A recent systematic review that included 13 observational studies over nearly 30 years found that resilience not only mediates the association of childhood adversity with depressive symptoms, but also plays a moderating role (38). However, similar to a previous meta-analysis (36), this systematic review also did not incorporate findings of older people. The sensitization hypothesis of childhood trauma suggests that it might increase individuals’ sensitivity to adverse events, reduce their ability to adapt to stress, and increase the likelihood of developing psychopathology in the future (39). The multisystem development framework for resilience also posits that multiple systems and factors influence resilience, including individual characteristics, external environments, and early and current stressful life events (40). Meanwhile, the protective model of resilience states that resilience buffers the negative effects of stressful events and adversity, reducing an individual’s risk of adverse outcomes (41). Given these perspectives, we assumed that older adults who have experienced childhood trauma might have reduced resilience to trauma or stressful events, increasing the risk of psychological problems later in life. In addition, we also hypothesized that high resilience levels would reduce the association of childhood trauma with adverse mental health among older adults.

This study had two objectives: (1) to explore the association between childhood trauma (CTEs and childhood trauma severity) and depressive symptoms in older adults from a life course perspective and (2) to explore whether resilience mediates or moderates the association between childhood trauma (CTEs and childhood trauma severity) and depressive symptoms in older adults.

2. Materials and methods

2.1. Participants

We conducted a cross-sectional study in Jinan city, China, in December 2019. In 2020, the population of Jinan city was 9.20 million, of which 19.96% were aged 60 and above. We calculated the epidemiological sample size using this formula to estimate the proportion of binary outcomes:n=Zα/22P1Pδ2(42). A previous meta-analysis showed that the prevalence of depressive symptoms among Chinese older adults was 23.6% (5). Therefore, we set the values as follows: p = 0.23.6, α = 0.05, μα/2 = 1.96, and δ = 0.03, which required a minimum sample size of 770 participants.
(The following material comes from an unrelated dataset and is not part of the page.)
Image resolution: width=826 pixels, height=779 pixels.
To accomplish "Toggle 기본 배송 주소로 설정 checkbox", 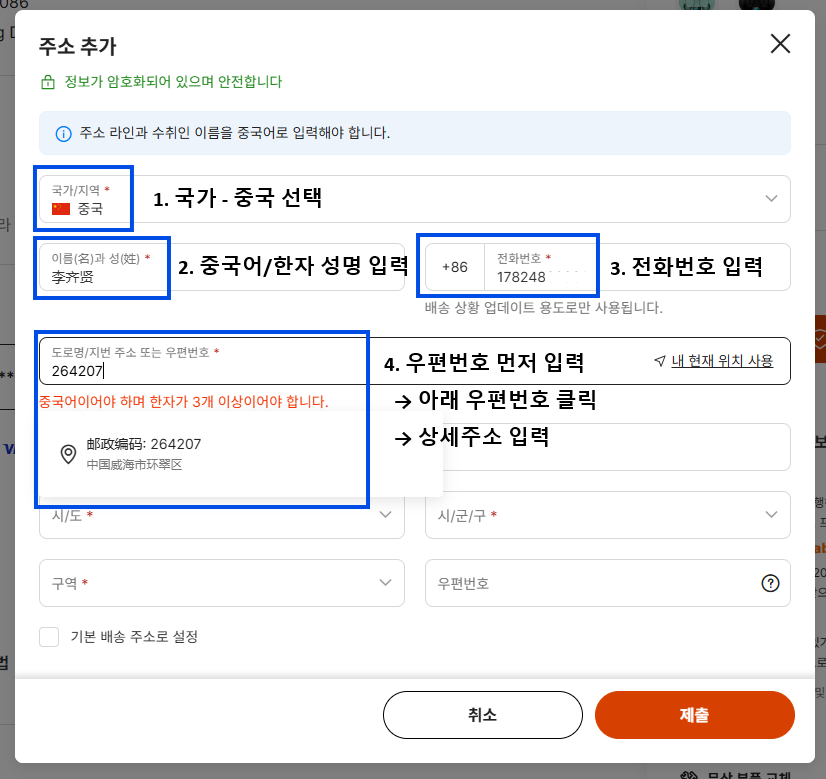I will click(x=49, y=637).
Using a stratified cluster sampling method, we randomly selected three districts and one county from Jinan as the primary sampling areas. Second, we selected two streets or townships from each district and county as secondary sampling areas. Third, we randomly selected two communities or administrative villages from six streets or towns as the tertiary sampling areas. Finally, we surveyed all older adults in six communities and 10 administrative villages using the following inclusion criteria: age ≥ 60 years; live locally for at least six months; no hearing and language impairment; no major diseases; informed consent; and voluntary participation in the survey. The exclusion criteria were serious cognitive impairment and major depression (as reported by family members). We recruited 1,130 participants, but excluded 39 because they did not meet the criteria. Thus, 1,091 older adults completed all the surveys. This study conformed to the recognized standards under the Declaration of Helsinki. We obtained written informed consent from all participants prior to the investigation. The Medical Ethics Committee of the Second Affiliated Hospital of Shandong University of Traditional Chinese Medicine approved this study.

2.2. Measures

2.2.1. Childhood trauma

We assessed childhood trauma using the 15-item Trauma History Questionnaire (THQ-15) (43, 44), asking whether the participants had experienced any of15 types of trauma before the age of 18 (0 = no to 1 = yes). The participants self-assessed their childhood trauma severity by rating the impact of these events on their current lives, using a five-point Likert scale for each event (0 = not at all to 4 = very hard). CTEs were generated by the number of 15 traumatic events, which ranged from 0 to 15. We calculated the childhood trauma severity by multiplying the sum of 15 CTEs by the participants’ self-perceived impact level for these events (0–60 points). The Chinese version of the THQ-15 has been employed in childhood trauma surveys in the Chinese population and has demonstrated good reliability and validity (45). In this study, the Cronbach’s alpha coefficient for the THQ-15 was 0.785.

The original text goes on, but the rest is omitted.